Image by Clean Faced Cosmetics
About Clean-Faced Cosmetics Zero Waste Mascara

Clean-Faced Cosmetics wins the prize for biggest zero waste mascara brand selection, creating vegan cake mascaras with options for volumizing, black, brown, clear, white, and more!

Best of all?

Only four ingredients: candelilla wax, castor oil, activated charcoal, and kaolin!

They’re oil based, which reduces the chunky mess of many zero waste mascaras, and you won’t need to moisten the brush before use. Just apply, let dry, and repeat for as thick do lashes as you like!

Each mascara comes either in a small reusable tin pot or in a glass vial (though the lids look plastic so we recommend the pot) with compostable bamboo applicators (although the bristles are unlikely to be compostable).

Accompany your waste free mascara with their lash lengthening setting powder and eyebrow mascara.

About Clean-Faced Cosmetics

Eco friendly makeup brand CFC comes from Michigan, where they make custom made-to-order beauty products that are palm-oil free, vegan, cruelty-free (tested on friends, never animals), and as organic as possible.

They sometimes using tiny amounts of Yellow No. 5 FD&C Lake and Red No. 40 FD&C Lake to properly create skin tone matched foundation powders, but only when necessary.

Creator Laura is currently striving to operate the company entirely waste free, though she, just like the rest of us, knows this is very much a process.

Currently, all product packaging is either biodegradable or reusable and ships in biodegradable cello bags (which look a lot like plastic but aren’t).   

All labels are printed on recycled paper with eco-friendly ink.

Available: Etsy


Zero waste looks good on everyone, just like long lashes! Lucky for us, the two aren’t mutually exclusive. Here's a list of our favourite zero waste options Image by Bee You Organics #zerowastemascara #zerowaste
Image by Bee You Organics

*Note many of this brands products are not suitable for vegans but there are vegan options available

About  BeeYou Organics Mascara 

Aside from having tons of 5-star reviews, BeeYou Organics waste free mascaras are super simple (only 5 ingredients!) and promote lash growth, especially when primed with their minerals setting powders. 

The brown shade is 100% organic and the black (while not certified organic charcoal) is mostly organic and 100% natural.  Both are free from parabens, phthaltes, and oxides.
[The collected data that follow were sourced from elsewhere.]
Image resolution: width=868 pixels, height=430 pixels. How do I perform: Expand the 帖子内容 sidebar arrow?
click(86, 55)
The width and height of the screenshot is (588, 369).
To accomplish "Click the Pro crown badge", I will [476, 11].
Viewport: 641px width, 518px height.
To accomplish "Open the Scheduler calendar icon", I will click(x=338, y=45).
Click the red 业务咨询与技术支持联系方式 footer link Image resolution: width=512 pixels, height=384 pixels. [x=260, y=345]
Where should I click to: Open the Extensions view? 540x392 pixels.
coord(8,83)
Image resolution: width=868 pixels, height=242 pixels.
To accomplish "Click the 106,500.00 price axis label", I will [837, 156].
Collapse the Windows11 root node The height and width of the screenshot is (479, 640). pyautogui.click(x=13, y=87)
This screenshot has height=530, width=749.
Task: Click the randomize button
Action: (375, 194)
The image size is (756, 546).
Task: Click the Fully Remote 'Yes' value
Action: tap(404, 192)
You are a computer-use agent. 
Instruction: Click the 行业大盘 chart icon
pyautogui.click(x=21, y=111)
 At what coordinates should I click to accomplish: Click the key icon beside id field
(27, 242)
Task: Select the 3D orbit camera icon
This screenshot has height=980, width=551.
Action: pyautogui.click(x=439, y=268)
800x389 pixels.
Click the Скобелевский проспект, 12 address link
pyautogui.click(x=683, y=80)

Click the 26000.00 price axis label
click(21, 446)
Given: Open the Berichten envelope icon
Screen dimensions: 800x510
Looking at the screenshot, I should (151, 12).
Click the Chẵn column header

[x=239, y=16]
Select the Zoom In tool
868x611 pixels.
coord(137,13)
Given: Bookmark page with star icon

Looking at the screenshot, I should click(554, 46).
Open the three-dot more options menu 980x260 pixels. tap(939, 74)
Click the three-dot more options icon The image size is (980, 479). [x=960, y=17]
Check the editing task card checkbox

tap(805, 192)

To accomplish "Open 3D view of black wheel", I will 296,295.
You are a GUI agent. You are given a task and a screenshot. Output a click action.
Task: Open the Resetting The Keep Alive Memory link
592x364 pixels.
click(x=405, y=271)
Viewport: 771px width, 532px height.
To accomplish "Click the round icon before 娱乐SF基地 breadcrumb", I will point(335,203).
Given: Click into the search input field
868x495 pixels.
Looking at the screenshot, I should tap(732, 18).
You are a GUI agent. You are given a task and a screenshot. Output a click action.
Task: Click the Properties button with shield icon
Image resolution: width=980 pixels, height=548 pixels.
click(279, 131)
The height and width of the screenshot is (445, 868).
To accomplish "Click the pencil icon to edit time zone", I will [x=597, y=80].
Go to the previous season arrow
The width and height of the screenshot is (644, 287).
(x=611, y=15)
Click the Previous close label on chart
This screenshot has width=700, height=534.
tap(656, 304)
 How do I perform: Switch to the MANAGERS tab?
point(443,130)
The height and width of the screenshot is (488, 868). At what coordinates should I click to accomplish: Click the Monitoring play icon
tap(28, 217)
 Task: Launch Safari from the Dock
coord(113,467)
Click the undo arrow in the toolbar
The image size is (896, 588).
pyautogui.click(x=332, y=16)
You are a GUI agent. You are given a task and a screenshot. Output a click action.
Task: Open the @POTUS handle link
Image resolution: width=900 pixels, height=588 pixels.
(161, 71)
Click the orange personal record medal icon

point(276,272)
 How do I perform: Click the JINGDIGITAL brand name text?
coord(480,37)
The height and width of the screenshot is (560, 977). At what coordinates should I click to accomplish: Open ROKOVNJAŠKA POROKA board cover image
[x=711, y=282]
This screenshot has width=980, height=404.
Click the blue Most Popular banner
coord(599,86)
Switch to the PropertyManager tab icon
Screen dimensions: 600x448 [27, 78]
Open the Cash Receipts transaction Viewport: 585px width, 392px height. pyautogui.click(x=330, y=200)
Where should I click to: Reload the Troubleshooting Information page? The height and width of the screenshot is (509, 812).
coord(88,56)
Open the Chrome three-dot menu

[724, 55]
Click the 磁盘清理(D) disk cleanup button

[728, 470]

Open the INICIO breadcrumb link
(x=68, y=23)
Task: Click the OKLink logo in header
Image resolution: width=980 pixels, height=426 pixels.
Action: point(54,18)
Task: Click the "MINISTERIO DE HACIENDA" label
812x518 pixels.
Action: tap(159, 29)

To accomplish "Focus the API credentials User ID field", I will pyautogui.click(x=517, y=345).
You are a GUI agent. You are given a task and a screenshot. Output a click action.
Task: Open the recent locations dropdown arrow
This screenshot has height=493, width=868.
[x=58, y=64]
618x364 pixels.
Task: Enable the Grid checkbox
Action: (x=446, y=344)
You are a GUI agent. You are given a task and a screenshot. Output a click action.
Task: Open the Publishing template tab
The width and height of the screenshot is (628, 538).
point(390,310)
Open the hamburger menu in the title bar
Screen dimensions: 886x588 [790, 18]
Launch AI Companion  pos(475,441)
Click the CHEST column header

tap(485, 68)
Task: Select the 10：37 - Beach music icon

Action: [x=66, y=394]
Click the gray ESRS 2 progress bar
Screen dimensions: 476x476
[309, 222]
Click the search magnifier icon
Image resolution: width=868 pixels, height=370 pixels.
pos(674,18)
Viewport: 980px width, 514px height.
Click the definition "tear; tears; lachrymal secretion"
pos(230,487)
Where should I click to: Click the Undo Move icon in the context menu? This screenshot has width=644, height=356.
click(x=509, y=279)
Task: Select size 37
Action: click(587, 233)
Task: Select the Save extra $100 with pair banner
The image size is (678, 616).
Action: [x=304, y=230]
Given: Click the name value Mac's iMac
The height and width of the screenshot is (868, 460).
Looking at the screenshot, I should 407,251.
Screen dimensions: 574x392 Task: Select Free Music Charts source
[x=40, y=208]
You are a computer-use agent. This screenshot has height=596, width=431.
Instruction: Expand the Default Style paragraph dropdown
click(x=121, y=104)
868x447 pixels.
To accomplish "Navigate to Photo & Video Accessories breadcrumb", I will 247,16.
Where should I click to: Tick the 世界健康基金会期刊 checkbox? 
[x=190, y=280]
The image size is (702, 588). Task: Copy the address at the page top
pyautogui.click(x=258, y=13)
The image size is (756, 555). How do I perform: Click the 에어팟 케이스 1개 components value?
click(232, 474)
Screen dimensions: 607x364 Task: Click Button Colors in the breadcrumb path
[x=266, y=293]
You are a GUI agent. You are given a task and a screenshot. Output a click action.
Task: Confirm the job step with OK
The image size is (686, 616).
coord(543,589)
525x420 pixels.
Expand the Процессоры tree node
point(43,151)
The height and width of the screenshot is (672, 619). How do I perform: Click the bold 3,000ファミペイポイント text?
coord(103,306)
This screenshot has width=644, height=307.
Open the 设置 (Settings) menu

While they are cruelty-free, Bee You (as the name might imply) is not strictly vegan as their mascaras contain beeswax, which is USDA-certified organic harvested from local Pacific Northwest beekeepers.

However, they make a vegan mascara option upon request, which substitutes beeswax with Carnauba Wax.

They used to sell sample size tubes but they are phasing out plastic mascara tubes and moving entirely over to the full size glass tubes. They are continuing to run out the last bit of their plastic inventory but even before then, you can specifically request glass in the order notes.

They will also leave out their reusable mascara wand if you already have one.

If you’re looking to retire your wand, however, they urge you to donate it to the Appalachian Wildlife Refuge, where it’ll be used to help remove fly eggs and larva from wildlife.

About BeeYou Organics

Based in the Pacific Northwest, Bee You was started by Larissa, who was raised holistic but rebelled against the lifestyle in her teenage years.

At least until a car accident left her face scarred and sensitive.

She returned to her humble holistic beginnings and now creates soothing products designed to heal on every level, right down to each ingredient.

All ingredients are ethically sourced, non-GMO, cruelty-free, alcohol-free, palm oil-free (including derivatives), and preservative-free. 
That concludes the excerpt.